■ **Exercise goal**:
Reproduce the data in its entirety, exactly as written.

┌──

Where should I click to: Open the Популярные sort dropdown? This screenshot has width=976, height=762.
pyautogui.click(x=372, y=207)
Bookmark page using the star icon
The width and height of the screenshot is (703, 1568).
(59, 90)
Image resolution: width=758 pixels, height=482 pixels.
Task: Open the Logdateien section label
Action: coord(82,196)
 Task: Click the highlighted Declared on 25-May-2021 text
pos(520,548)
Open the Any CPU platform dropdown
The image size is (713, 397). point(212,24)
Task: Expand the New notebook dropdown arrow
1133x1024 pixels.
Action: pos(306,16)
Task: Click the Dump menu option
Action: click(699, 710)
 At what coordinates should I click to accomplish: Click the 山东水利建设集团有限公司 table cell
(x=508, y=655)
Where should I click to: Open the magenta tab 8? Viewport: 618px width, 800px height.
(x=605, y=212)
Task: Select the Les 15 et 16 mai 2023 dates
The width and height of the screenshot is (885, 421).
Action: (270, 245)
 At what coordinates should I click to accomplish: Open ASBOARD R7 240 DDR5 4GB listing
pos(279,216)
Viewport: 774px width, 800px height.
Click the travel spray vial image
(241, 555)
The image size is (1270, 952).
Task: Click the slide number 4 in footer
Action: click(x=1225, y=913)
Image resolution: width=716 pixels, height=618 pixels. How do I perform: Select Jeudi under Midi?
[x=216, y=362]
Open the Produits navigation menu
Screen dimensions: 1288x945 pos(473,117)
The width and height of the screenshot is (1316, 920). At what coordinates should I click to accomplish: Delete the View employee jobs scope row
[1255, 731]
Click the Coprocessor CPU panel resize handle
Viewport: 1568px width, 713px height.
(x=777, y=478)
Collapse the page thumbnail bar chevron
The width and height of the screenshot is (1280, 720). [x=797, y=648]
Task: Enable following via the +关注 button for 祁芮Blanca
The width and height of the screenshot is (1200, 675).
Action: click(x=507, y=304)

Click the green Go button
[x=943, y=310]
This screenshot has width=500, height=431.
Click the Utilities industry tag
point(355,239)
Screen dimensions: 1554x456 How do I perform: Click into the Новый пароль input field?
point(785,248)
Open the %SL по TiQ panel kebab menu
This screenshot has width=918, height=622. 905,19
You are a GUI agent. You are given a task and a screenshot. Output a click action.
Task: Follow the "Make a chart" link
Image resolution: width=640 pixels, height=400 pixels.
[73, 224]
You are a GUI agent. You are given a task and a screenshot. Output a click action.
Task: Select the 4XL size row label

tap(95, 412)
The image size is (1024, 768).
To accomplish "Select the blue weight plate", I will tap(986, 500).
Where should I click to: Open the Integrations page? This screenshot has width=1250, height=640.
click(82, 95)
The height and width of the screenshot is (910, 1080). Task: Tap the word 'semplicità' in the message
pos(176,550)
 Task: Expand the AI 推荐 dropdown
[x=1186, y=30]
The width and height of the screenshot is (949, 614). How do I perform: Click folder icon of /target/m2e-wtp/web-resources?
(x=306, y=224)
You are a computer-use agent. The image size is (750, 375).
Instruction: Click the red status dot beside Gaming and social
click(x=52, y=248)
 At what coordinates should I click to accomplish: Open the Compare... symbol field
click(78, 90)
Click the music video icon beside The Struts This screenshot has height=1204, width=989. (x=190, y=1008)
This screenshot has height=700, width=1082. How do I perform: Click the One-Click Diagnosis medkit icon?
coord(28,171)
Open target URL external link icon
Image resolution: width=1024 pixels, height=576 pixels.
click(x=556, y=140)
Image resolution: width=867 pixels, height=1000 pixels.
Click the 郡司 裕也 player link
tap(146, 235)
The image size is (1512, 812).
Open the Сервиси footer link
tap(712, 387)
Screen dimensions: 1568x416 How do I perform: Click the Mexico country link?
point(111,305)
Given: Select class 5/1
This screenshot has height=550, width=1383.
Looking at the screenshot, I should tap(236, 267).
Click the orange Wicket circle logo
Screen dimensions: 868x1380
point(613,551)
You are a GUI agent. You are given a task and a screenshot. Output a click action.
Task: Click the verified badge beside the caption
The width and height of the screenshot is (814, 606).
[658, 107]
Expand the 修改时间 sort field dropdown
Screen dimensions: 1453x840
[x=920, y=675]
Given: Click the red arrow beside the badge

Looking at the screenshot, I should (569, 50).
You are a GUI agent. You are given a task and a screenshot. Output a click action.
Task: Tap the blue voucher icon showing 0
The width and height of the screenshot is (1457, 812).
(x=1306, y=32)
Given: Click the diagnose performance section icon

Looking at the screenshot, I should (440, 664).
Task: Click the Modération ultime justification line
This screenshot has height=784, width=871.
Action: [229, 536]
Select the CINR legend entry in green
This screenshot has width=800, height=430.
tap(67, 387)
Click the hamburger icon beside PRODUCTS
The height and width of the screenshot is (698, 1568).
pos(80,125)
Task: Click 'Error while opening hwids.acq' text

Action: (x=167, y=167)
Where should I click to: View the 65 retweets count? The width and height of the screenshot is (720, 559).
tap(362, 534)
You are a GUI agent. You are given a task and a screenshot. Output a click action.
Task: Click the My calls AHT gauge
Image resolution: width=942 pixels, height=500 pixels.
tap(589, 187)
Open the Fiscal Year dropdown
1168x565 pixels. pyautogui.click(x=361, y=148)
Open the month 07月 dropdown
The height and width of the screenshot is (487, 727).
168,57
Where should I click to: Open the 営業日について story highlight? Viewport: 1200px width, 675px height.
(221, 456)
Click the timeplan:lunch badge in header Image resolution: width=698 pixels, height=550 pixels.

└──

■ **Output of the exercise**:
Where should I click to: Open the Популярные sort dropdown? This screenshot has width=976, height=762.
pyautogui.click(x=372, y=207)
Bookmark page using the star icon
The width and height of the screenshot is (703, 1568).
(59, 90)
Image resolution: width=758 pixels, height=482 pixels.
Task: Open the Logdateien section label
Action: coord(82,196)
 Task: Click the highlighted Declared on 25-May-2021 text
pos(520,548)
Open the Any CPU platform dropdown
The image size is (713, 397). point(212,24)
Task: Expand the New notebook dropdown arrow
1133x1024 pixels.
Action: pos(306,16)
Task: Click the Dump menu option
Action: click(699, 710)
 At what coordinates should I click to accomplish: Click the 山东水利建设集团有限公司 table cell
(x=508, y=655)
Where should I click to: Open the magenta tab 8? Viewport: 618px width, 800px height.
(x=605, y=212)
Task: Select the Les 15 et 16 mai 2023 dates
The width and height of the screenshot is (885, 421).
Action: (270, 245)
 At what coordinates should I click to accomplish: Open ASBOARD R7 240 DDR5 4GB listing
pos(279,216)
Viewport: 774px width, 800px height.
Click the travel spray vial image
(241, 555)
The image size is (1270, 952).
Task: Click the slide number 4 in footer
Action: click(x=1225, y=913)
Image resolution: width=716 pixels, height=618 pixels. How do I perform: Select Jeudi under Midi?
[x=216, y=362]
Open the Produits navigation menu
Screen dimensions: 1288x945 pos(473,117)
The width and height of the screenshot is (1316, 920). At what coordinates should I click to accomplish: Delete the View employee jobs scope row
[1255, 731]
Click the Coprocessor CPU panel resize handle
Viewport: 1568px width, 713px height.
(x=777, y=478)
Collapse the page thumbnail bar chevron
The width and height of the screenshot is (1280, 720). [x=797, y=648]
Task: Enable following via the +关注 button for 祁芮Blanca
The width and height of the screenshot is (1200, 675).
Action: click(x=507, y=304)

Click the green Go button
[x=943, y=310]
This screenshot has width=500, height=431.
Click the Utilities industry tag
point(355,239)
Screen dimensions: 1554x456 How do I perform: Click into the Новый пароль input field?
point(785,248)
Open the %SL по TiQ panel kebab menu
This screenshot has width=918, height=622. 905,19
You are a GUI agent. You are given a task and a screenshot. Output a click action.
Task: Follow the "Make a chart" link
Image resolution: width=640 pixels, height=400 pixels.
[73, 224]
You are a GUI agent. You are given a task and a screenshot. Output a click action.
Task: Select the 4XL size row label

tap(95, 412)
The image size is (1024, 768).
To accomplish "Select the blue weight plate", I will tap(986, 500).
Where should I click to: Open the Integrations page? This screenshot has width=1250, height=640.
click(82, 95)
The height and width of the screenshot is (910, 1080). Task: Tap the word 'semplicità' in the message
pos(176,550)
 Task: Expand the AI 推荐 dropdown
[x=1186, y=30]
The width and height of the screenshot is (949, 614). How do I perform: Click folder icon of /target/m2e-wtp/web-resources?
(x=306, y=224)
You are a computer-use agent. The image size is (750, 375).
Instruction: Click the red status dot beside Gaming and social
click(x=52, y=248)
 At what coordinates should I click to accomplish: Open the Compare... symbol field
click(78, 90)
Click the music video icon beside The Struts This screenshot has height=1204, width=989. (x=190, y=1008)
This screenshot has height=700, width=1082. How do I perform: Click the One-Click Diagnosis medkit icon?
coord(28,171)
Open target URL external link icon
Image resolution: width=1024 pixels, height=576 pixels.
click(x=556, y=140)
Image resolution: width=867 pixels, height=1000 pixels.
Click the 郡司 裕也 player link
tap(146, 235)
The image size is (1512, 812).
Open the Сервиси footer link
tap(712, 387)
Screen dimensions: 1568x416 How do I perform: Click the Mexico country link?
point(111,305)
Given: Select class 5/1
This screenshot has height=550, width=1383.
Looking at the screenshot, I should tap(236, 267).
Click the orange Wicket circle logo
Screen dimensions: 868x1380
point(613,551)
You are a GUI agent. You are given a task and a screenshot. Output a click action.
Task: Click the verified badge beside the caption
The width and height of the screenshot is (814, 606).
[658, 107]
Expand the 修改时间 sort field dropdown
Screen dimensions: 1453x840
[x=920, y=675]
Given: Click the red arrow beside the badge

Looking at the screenshot, I should (569, 50).
You are a GUI agent. You are given a task and a screenshot. Output a click action.
Task: Tap the blue voucher icon showing 0
The width and height of the screenshot is (1457, 812).
(x=1306, y=32)
Given: Click the diagnose performance section icon

Looking at the screenshot, I should (440, 664).
Task: Click the Modération ultime justification line
This screenshot has height=784, width=871.
Action: [229, 536]
Select the CINR legend entry in green
This screenshot has width=800, height=430.
tap(67, 387)
Click the hamburger icon beside PRODUCTS
The height and width of the screenshot is (698, 1568).
pos(80,125)
Task: Click 'Error while opening hwids.acq' text

Action: (x=167, y=167)
Where should I click to: View the 65 retweets count? The width and height of the screenshot is (720, 559).
tap(362, 534)
You are a GUI agent. You are given a task and a screenshot. Output a click action.
Task: Click the My calls AHT gauge
Image resolution: width=942 pixels, height=500 pixels.
tap(589, 187)
Open the Fiscal Year dropdown
1168x565 pixels. pyautogui.click(x=361, y=148)
Open the month 07月 dropdown
The height and width of the screenshot is (487, 727).
168,57
Where should I click to: Open the 営業日について story highlight? Viewport: 1200px width, 675px height.
(221, 456)
Click the timeplan:lunch badge in header Image resolution: width=698 pixels, height=550 pixels.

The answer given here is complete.